In the 1990s, Zhang discovered, in old family portrait photographs, a standpoint from which to narrate his personal history, and began the Bloodline: Big Family series. "Old family photos and those charcoal drawings you see everywhere on the streets of China... touched my heart... Perhaps because even today those old images not only satisfy people's love of reminiscence, but also contain a simple directness and a unique visual language" (the artist cited in: Lorenzo Sassoli De Bianchi, From Heaven to Earth, Chinese Contemporary Painting, Bologna 2008, p. 243). Though reminiscent of vintage photographs of Zhang’s own family members, the canvasses channel the stringent sensibilities of the era - the formality of pose and seriousness of attitude projected by the sitters evoke an attitude of careful self-presentation. Though displaying a calm, detached exterior, these portraits hint at a tumult of melancholy held at bay behind a screen of blank eyes. Very much attuned to this by-gone era via the link of photography, Zhang Xiaogang’s work owes a pronounced debt to Gerhard Richter’s Photo Paintings in the 1960s. Richter’s detached painterly confrontation of Germany’s cultural baggage as mediated by photography forms a convincing precedent for Zhang’s own seemingly dispassionate response to China’s recent political history.

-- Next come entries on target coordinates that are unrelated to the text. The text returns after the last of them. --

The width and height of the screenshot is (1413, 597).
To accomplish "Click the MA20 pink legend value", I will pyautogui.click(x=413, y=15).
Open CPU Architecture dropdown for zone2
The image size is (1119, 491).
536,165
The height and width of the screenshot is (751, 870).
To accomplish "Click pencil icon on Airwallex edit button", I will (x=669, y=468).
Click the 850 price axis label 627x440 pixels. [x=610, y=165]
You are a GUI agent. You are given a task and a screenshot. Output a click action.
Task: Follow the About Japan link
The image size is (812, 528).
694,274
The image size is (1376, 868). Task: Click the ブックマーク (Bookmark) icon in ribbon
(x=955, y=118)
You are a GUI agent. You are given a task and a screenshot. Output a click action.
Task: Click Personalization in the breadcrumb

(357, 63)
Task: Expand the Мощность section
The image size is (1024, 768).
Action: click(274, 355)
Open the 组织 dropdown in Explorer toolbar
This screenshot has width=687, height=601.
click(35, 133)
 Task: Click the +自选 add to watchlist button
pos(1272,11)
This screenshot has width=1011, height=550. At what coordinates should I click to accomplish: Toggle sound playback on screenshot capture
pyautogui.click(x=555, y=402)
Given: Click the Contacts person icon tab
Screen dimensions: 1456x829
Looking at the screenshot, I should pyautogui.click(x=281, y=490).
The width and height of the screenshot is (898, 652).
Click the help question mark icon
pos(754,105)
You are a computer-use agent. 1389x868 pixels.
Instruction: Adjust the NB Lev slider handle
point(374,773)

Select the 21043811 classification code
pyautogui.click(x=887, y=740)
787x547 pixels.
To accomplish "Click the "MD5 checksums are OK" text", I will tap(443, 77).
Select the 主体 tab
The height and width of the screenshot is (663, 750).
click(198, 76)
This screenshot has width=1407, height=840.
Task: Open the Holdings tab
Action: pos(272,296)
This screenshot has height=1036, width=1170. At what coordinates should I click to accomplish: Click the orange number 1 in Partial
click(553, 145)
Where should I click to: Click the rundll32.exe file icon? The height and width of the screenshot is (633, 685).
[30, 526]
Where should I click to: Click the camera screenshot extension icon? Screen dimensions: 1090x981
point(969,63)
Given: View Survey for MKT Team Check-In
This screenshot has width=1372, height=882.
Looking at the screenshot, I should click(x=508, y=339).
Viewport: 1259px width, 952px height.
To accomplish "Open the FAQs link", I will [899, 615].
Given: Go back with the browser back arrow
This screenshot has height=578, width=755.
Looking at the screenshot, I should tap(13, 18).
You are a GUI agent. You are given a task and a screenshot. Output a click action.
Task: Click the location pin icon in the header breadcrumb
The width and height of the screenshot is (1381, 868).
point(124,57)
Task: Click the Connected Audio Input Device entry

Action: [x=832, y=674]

The Amnesia and Memory series, began in 2002, marked Zhang’s move away from grand history, from what was seen as an expression of the Chinese past and consciousness, to the bare individual. This new series featured portraits of single persons and focused on faces, concealing all recognisable background. Despite the similarity of the paintings, Zhang sometimes portrayed a beautiful woman or a young man—a character who clearly transcends the apparent sameness of the artist’s usual subjects and seems to come to life with a vivid individuality. In such cases – Amnesia and Memory No.10 from 2004 is an exquisite example – the close-up cropping of the figure’s calm countenance and almost-sculptural figural modeling defy the standardized monochrome treatment. The closed eyes deny the viewer any direct psychological engagement with the subject. Instead, the cropping of the figure and the focus on the eyes draw the figure into a dream-like space, exempt from the conformity that had previously been imposed on so many of Zhang’s subjects. The shimmering teardrops at the corner of his eyes are telling evidence of an ongoing dream – albeit tumultuous – that no one else can interfere.
Zhang’s works of the early 2000s are characterised by a stronger surrealistic tendency and sense of dreamy ambiguity, a tilt away from the rigid perpendiculars of earlier compositions, and a dreamy blurring of figures that brings the uncertainty of memory directly to the painting’s surface. “Images of past life gradually have become distant in the present reality in which I live, but at the same time are more pressing in my dreams. I thus am often unable to tell clearly whether they truly belong to the past or are a drama being staged in the present.”(Zhang Xiaogang, Artist’s Statement, 2003) The seemingly rigid figures began to display, perhaps concurrently with the opening of the Chinese society, a growing need for individuality and emotional expression, thus alluding to the slow urge towards overcoming uniform thinking. Meanwhile, Zhang’s patient brushstrokes remains poignantly affecting and continue to confound our desire to untangle the threads of memory.